The next phase of our project shifts from infrastructure to content-level analysis and knowledge enrichment. While the current system enables real-time monitoring of sentiment and entities, the next step is to identify emerging scientific and technological topics — and enrich them with relevant background information.
On platforms like Bluesky, discussions frequently arise around newly published papers, AI models, or technical developments. We aim to detect these topics as they emerge — typically through mention spikes of specific entities — and automatically augment them with context. This includes:
- Abstracts from sources like arXiv
- Related discussions or historical references
To achieve this, we will extend our pipeline with:
- A spike detection module using TimescaleDB and Kafka
- A semantic retrieval engine built on vector databases like Qdrant
- Entity-driven embedding pipelines, enabling topic-specific matching
- A lightweight dashboard that visualizes the current thematic landscape
Technically, this will combine streaming data analysis, NLP-based entity tracking, and Retrieval-Augmented Generation (RAG). Over time, we plan to develop modular domain models (e.g. for AI, climate science, or biomedicine), enabling the system to adapt to different areas of discourse.

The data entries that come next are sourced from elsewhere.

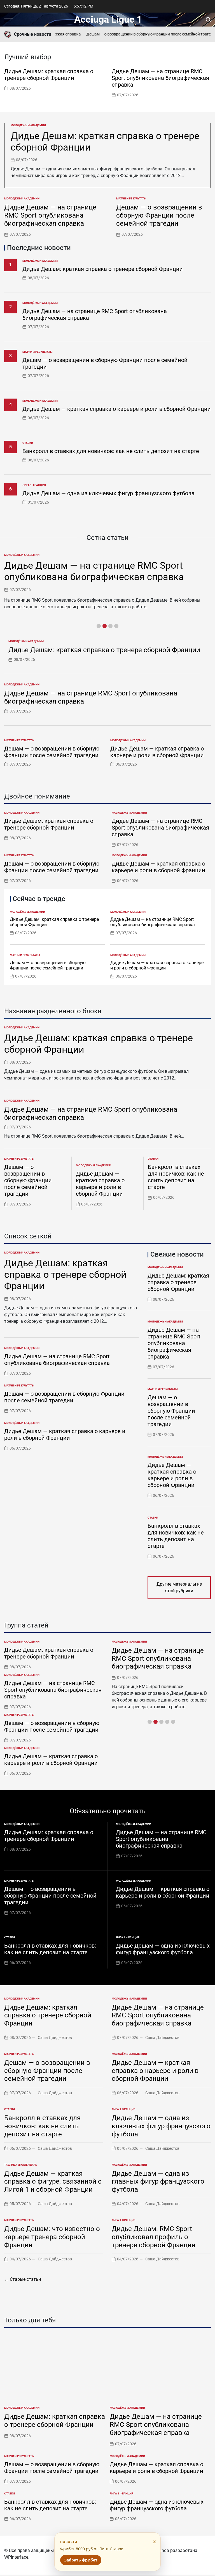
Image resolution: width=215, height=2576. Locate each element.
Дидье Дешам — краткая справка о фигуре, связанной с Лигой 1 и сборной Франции (53, 2182)
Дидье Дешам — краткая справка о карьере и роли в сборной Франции (116, 409)
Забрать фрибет (80, 2560)
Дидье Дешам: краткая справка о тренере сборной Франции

This next step is not just a technical challenge — it’s a step toward automated sense-making in open social data streams.
Try It Yourself
- 🔎 Live dashboard: bd.fs0.ch
- 💻 Codebase: github.com/BDP25/BlueskyDashboard
We built this system to show that open, real-time social media analytics are still possible — and maybe more important than ever. Bluesky offers a rare opportunity to rethink how we measure and interpret public discourse. This is our small contribution to that future.